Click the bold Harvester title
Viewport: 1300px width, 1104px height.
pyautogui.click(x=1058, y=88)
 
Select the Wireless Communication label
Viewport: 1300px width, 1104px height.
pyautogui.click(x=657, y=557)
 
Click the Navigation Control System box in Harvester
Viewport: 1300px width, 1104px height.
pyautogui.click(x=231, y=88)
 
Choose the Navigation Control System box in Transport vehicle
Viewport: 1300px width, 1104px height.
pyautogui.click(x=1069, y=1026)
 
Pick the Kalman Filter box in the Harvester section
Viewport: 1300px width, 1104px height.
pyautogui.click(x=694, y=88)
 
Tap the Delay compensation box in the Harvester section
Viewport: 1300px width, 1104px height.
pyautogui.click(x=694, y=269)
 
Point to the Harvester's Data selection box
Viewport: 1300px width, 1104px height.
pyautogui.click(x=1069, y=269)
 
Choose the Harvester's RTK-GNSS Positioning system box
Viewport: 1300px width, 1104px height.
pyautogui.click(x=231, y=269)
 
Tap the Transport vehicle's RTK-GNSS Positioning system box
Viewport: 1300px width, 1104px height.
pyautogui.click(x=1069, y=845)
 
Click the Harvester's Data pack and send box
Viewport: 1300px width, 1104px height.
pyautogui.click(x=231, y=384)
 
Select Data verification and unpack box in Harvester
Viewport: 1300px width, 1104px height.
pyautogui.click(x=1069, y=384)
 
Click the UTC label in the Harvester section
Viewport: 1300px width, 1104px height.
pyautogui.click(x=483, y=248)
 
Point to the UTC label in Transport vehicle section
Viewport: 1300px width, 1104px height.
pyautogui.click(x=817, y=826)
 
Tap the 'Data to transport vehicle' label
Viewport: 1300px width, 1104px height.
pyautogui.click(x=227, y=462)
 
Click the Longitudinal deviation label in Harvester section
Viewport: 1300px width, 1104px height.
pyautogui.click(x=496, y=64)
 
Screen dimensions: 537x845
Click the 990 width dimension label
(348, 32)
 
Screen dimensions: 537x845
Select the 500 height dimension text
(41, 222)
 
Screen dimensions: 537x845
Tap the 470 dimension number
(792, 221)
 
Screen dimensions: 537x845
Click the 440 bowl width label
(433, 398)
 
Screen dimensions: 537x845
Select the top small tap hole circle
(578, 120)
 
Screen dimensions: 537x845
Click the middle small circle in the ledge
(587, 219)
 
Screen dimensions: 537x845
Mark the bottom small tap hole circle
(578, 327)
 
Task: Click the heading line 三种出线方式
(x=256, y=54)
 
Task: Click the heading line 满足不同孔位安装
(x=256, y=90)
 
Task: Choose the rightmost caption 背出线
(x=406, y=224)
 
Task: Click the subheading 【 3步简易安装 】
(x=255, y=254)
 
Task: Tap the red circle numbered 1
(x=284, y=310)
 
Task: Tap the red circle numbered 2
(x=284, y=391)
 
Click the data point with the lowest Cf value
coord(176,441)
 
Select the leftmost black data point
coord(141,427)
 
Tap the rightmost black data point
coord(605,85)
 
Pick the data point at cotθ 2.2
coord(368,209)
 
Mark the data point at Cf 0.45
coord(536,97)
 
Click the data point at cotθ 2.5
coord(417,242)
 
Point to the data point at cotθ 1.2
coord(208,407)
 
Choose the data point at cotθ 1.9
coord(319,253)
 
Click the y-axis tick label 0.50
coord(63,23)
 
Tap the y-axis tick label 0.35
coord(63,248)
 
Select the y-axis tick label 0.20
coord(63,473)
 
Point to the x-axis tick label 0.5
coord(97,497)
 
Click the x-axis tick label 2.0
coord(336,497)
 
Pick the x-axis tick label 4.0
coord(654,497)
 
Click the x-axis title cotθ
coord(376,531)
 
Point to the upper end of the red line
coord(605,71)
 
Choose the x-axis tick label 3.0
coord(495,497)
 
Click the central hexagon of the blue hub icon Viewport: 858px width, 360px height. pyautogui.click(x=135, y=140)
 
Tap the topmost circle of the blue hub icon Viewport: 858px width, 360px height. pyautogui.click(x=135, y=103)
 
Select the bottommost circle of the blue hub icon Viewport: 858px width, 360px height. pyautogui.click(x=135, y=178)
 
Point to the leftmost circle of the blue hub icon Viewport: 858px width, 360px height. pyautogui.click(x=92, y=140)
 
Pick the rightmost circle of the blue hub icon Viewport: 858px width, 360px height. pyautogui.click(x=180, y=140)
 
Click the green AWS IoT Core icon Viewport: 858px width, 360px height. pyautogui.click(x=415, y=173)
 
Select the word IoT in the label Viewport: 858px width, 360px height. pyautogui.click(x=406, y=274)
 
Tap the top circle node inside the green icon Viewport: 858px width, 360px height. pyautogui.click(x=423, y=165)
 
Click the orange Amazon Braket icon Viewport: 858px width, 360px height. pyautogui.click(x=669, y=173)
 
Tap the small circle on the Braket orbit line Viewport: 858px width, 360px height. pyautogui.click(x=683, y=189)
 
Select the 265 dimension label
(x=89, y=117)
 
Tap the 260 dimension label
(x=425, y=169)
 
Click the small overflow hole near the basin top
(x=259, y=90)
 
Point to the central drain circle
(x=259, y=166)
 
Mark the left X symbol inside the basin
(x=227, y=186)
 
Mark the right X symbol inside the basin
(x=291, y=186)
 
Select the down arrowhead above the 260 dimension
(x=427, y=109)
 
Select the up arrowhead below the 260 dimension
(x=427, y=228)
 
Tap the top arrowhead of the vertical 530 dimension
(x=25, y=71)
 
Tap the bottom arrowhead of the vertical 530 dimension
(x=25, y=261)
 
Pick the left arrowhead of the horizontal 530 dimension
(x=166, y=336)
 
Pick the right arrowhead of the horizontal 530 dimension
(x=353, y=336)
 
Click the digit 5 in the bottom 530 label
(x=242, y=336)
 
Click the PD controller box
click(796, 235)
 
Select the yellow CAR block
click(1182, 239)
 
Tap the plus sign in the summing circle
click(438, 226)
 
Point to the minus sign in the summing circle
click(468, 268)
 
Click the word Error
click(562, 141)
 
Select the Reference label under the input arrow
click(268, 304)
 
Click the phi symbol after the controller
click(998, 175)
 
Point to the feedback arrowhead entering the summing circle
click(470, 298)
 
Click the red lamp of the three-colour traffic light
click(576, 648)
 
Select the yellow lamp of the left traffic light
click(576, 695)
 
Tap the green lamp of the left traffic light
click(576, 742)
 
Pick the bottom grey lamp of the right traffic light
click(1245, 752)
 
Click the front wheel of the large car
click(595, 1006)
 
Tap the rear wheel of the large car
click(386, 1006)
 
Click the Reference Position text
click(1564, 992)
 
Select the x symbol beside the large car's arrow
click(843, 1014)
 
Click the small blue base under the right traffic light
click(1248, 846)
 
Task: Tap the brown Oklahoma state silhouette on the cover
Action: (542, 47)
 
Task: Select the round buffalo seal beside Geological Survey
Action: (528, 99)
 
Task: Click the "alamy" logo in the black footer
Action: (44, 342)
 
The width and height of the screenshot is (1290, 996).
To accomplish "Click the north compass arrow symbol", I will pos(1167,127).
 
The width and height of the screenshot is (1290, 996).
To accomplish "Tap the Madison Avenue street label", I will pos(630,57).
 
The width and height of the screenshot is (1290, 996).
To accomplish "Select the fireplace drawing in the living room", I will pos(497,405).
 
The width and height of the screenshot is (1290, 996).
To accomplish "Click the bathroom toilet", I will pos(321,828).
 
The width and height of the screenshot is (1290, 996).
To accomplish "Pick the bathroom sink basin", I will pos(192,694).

→ Directions for this task:
Can you copy out all of the entries above word for word, changing nothing?

→ Task response:
Click the bold Harvester title
Viewport: 1300px width, 1104px height.
pyautogui.click(x=1058, y=88)
 
Select the Wireless Communication label
Viewport: 1300px width, 1104px height.
pyautogui.click(x=657, y=557)
 
Click the Navigation Control System box in Harvester
Viewport: 1300px width, 1104px height.
pyautogui.click(x=231, y=88)
 
Choose the Navigation Control System box in Transport vehicle
Viewport: 1300px width, 1104px height.
pyautogui.click(x=1069, y=1026)
 
Pick the Kalman Filter box in the Harvester section
Viewport: 1300px width, 1104px height.
pyautogui.click(x=694, y=88)
 
Tap the Delay compensation box in the Harvester section
Viewport: 1300px width, 1104px height.
pyautogui.click(x=694, y=269)
 
Point to the Harvester's Data selection box
Viewport: 1300px width, 1104px height.
pyautogui.click(x=1069, y=269)
 
Choose the Harvester's RTK-GNSS Positioning system box
Viewport: 1300px width, 1104px height.
pyautogui.click(x=231, y=269)
 
Tap the Transport vehicle's RTK-GNSS Positioning system box
Viewport: 1300px width, 1104px height.
pyautogui.click(x=1069, y=845)
 
Click the Harvester's Data pack and send box
Viewport: 1300px width, 1104px height.
pyautogui.click(x=231, y=384)
 
Select Data verification and unpack box in Harvester
Viewport: 1300px width, 1104px height.
pyautogui.click(x=1069, y=384)
 
Click the UTC label in the Harvester section
Viewport: 1300px width, 1104px height.
pyautogui.click(x=483, y=248)
 
Point to the UTC label in Transport vehicle section
Viewport: 1300px width, 1104px height.
pyautogui.click(x=817, y=826)
 
Tap the 'Data to transport vehicle' label
Viewport: 1300px width, 1104px height.
pyautogui.click(x=227, y=462)
 
Click the Longitudinal deviation label in Harvester section
Viewport: 1300px width, 1104px height.
pyautogui.click(x=496, y=64)
 
Screen dimensions: 537x845
Click the 990 width dimension label
(348, 32)
 
Screen dimensions: 537x845
Select the 500 height dimension text
(41, 222)
 
Screen dimensions: 537x845
Tap the 470 dimension number
(792, 221)
 
Screen dimensions: 537x845
Click the 440 bowl width label
(433, 398)
 
Screen dimensions: 537x845
Select the top small tap hole circle
(578, 120)
 
Screen dimensions: 537x845
Click the middle small circle in the ledge
(587, 219)
 
Screen dimensions: 537x845
Mark the bottom small tap hole circle
(578, 327)
 
Task: Click the heading line 三种出线方式
(x=256, y=54)
 
Task: Click the heading line 满足不同孔位安装
(x=256, y=90)
 
Task: Choose the rightmost caption 背出线
(x=406, y=224)
 
Task: Click the subheading 【 3步简易安装 】
(x=255, y=254)
 
Task: Tap the red circle numbered 1
(x=284, y=310)
 
Task: Tap the red circle numbered 2
(x=284, y=391)
 
Click the data point with the lowest Cf value
coord(176,441)
 
Select the leftmost black data point
coord(141,427)
 
Tap the rightmost black data point
coord(605,85)
 
Pick the data point at cotθ 2.2
coord(368,209)
 
Mark the data point at Cf 0.45
coord(536,97)
 
Click the data point at cotθ 2.5
coord(417,242)
 
Point to the data point at cotθ 1.2
coord(208,407)
 
Choose the data point at cotθ 1.9
coord(319,253)
 
Click the y-axis tick label 0.50
coord(63,23)
 
Tap the y-axis tick label 0.35
coord(63,248)
 
Select the y-axis tick label 0.20
coord(63,473)
 
Point to the x-axis tick label 0.5
coord(97,497)
 
Click the x-axis tick label 2.0
coord(336,497)
 
Pick the x-axis tick label 4.0
coord(654,497)
 
Click the x-axis title cotθ
coord(376,531)
 
Point to the upper end of the red line
coord(605,71)
 
Choose the x-axis tick label 3.0
coord(495,497)
 
Click the central hexagon of the blue hub icon Viewport: 858px width, 360px height. pyautogui.click(x=135, y=140)
 
Tap the topmost circle of the blue hub icon Viewport: 858px width, 360px height. pyautogui.click(x=135, y=103)
 
Select the bottommost circle of the blue hub icon Viewport: 858px width, 360px height. pyautogui.click(x=135, y=178)
 
Point to the leftmost circle of the blue hub icon Viewport: 858px width, 360px height. pyautogui.click(x=92, y=140)
 
Pick the rightmost circle of the blue hub icon Viewport: 858px width, 360px height. pyautogui.click(x=180, y=140)
 
Click the green AWS IoT Core icon Viewport: 858px width, 360px height. pyautogui.click(x=415, y=173)
 
Select the word IoT in the label Viewport: 858px width, 360px height. pyautogui.click(x=406, y=274)
 
Tap the top circle node inside the green icon Viewport: 858px width, 360px height. pyautogui.click(x=423, y=165)
 
Click the orange Amazon Braket icon Viewport: 858px width, 360px height. pyautogui.click(x=669, y=173)
 
Tap the small circle on the Braket orbit line Viewport: 858px width, 360px height. pyautogui.click(x=683, y=189)
 
Select the 265 dimension label
(x=89, y=117)
 
Tap the 260 dimension label
(x=425, y=169)
 
Click the small overflow hole near the basin top
(x=259, y=90)
 
Point to the central drain circle
(x=259, y=166)
 
Mark the left X symbol inside the basin
(x=227, y=186)
 
Mark the right X symbol inside the basin
(x=291, y=186)
 
Select the down arrowhead above the 260 dimension
(x=427, y=109)
 
Select the up arrowhead below the 260 dimension
(x=427, y=228)
 
Tap the top arrowhead of the vertical 530 dimension
(x=25, y=71)
 
Tap the bottom arrowhead of the vertical 530 dimension
(x=25, y=261)
 
Pick the left arrowhead of the horizontal 530 dimension
(x=166, y=336)
 
Pick the right arrowhead of the horizontal 530 dimension
(x=353, y=336)
 
Click the digit 5 in the bottom 530 label
(x=242, y=336)
 
Click the PD controller box
click(796, 235)
 
Select the yellow CAR block
click(1182, 239)
 
Tap the plus sign in the summing circle
click(438, 226)
 
Point to the minus sign in the summing circle
click(468, 268)
 
Click the word Error
click(562, 141)
 
Select the Reference label under the input arrow
click(268, 304)
 
Click the phi symbol after the controller
click(998, 175)
 
Point to the feedback arrowhead entering the summing circle
click(470, 298)
 
Click the red lamp of the three-colour traffic light
click(576, 648)
 
Select the yellow lamp of the left traffic light
click(576, 695)
 
Tap the green lamp of the left traffic light
click(576, 742)
 
Pick the bottom grey lamp of the right traffic light
click(1245, 752)
 
Click the front wheel of the large car
click(595, 1006)
 
Tap the rear wheel of the large car
click(386, 1006)
 
Click the Reference Position text
click(1564, 992)
 
Select the x symbol beside the large car's arrow
click(843, 1014)
 
Click the small blue base under the right traffic light
click(1248, 846)
 
Task: Tap the brown Oklahoma state silhouette on the cover
Action: (542, 47)
 
Task: Select the round buffalo seal beside Geological Survey
Action: (528, 99)
 
Task: Click the "alamy" logo in the black footer
Action: (44, 342)
 
The width and height of the screenshot is (1290, 996).
To accomplish "Click the north compass arrow symbol", I will pos(1167,127).
 
The width and height of the screenshot is (1290, 996).
To accomplish "Tap the Madison Avenue street label", I will pos(630,57).
 
The width and height of the screenshot is (1290, 996).
To accomplish "Select the fireplace drawing in the living room", I will pos(497,405).
 
The width and height of the screenshot is (1290, 996).
To accomplish "Click the bathroom toilet", I will pos(321,828).
 
The width and height of the screenshot is (1290, 996).
To accomplish "Pick the bathroom sink basin", I will pos(192,694).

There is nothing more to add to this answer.